* **PROVIDED PASSAGE**
On the team level, the manager’s role is to provide support (and additional resource where necessary) so that projects and goals owned across the team are not derailed.
Different types of development require different support
The 70:20:10 framework suggests employees receive 70% of development through the demands of their role, 20% from working with other people and 10% from formal training.
The 70% is dependent on in-role growth, otherwise a plateau is quickly reached. This growth can be found through active job crafting, so that the role becomes more stretching over time. Since job crafting entails new ways of working and potentially a shift in boundaries, employees are more likely to embrace it with the visible support of their manager, particularly if their manager links any changes with KPIs.
When it comes to the 20%, the manager’s role depends on who the employee is looking to work with. If it’s someone in the same team, the manager’s role is to ensure adequate space is given to the relationship and that workloads are managed accordingly. If it’s someone across the wider business, the manager’s role is to remove obstacles, for example by facilitating introductions.
The formal training making up the 10% is often driven by central budgets, where employee needs across the company are consolidated into a cost-effective training plan. In this case line managers should ensure staff have the space to prepare effectively for courses, don’t come back to an unreasonable workload and are able to implement changes after the course to provide maximum benefit to themselves and the organisation.
Behavioural change must be supported – for multiple reasons
Where development involves behavioural change, managerial support is critical. When individuals change their behaviour, it has a wider impact: team dynamics and cross-functional projects that rely on strong relationships may be affected.
On the individual level, deviations from expected behaviour are often unfortunately seen as evidence of a problem and treated as such, especially if the new behaviour is considered antagonistic or perceived to be causing friction with others.
This makes certain development extremely hard to integrate into the workplace. The obvious example is assertiveness training, where the behavioural change necessary naturally leads to a reworking of established interpersonal boundaries.

* **INFORMATION SUPPLIED**
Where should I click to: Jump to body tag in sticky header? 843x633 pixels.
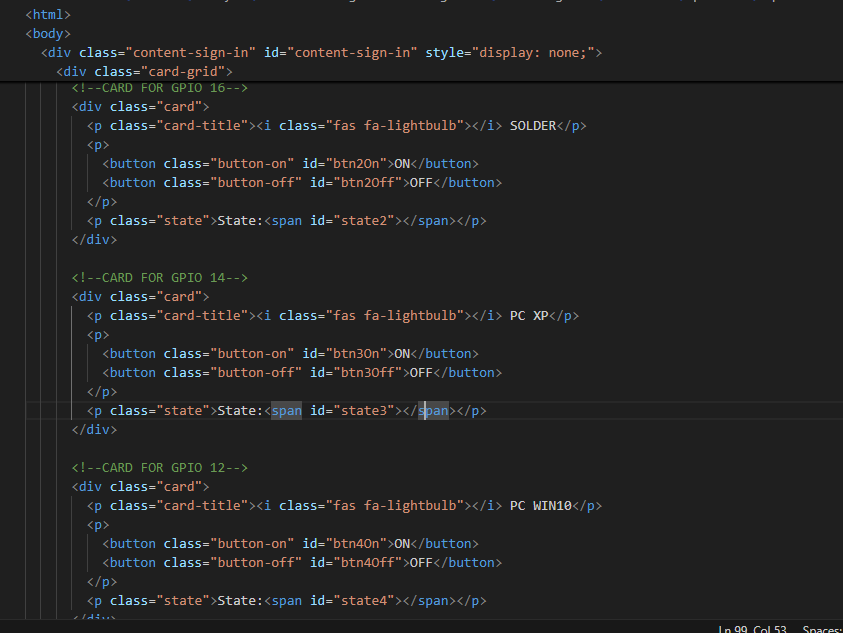(48, 33)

* **WRITTEN REQUEST 1**
Translate this sentence from the passage on managers and employee development into Spanish: "Where development involves behavioural change, managerial support is critical."
* **WRITTEN REQUEST 2**
Print the part of the passage on managers and employee development starting at "The 70% is dependent" and ending at "changes with KPIs.".

* **TASK ANSWER 1**
Cuando el desarrollo implica un cambio de comportamiento, el apoyo de la gerencia es fundamental.

* **TASK ANSWER 2**
The 70% is dependent on in-role growth, otherwise a plateau is quickly reached. This growth can be found through active job crafting, so that the role becomes more stretching over time. Since job crafting entails new ways of working and potentially a shift in boundaries, employees are more likely to embrace it with the visible support of their manager, particularly if their manager links any changes with KPIs.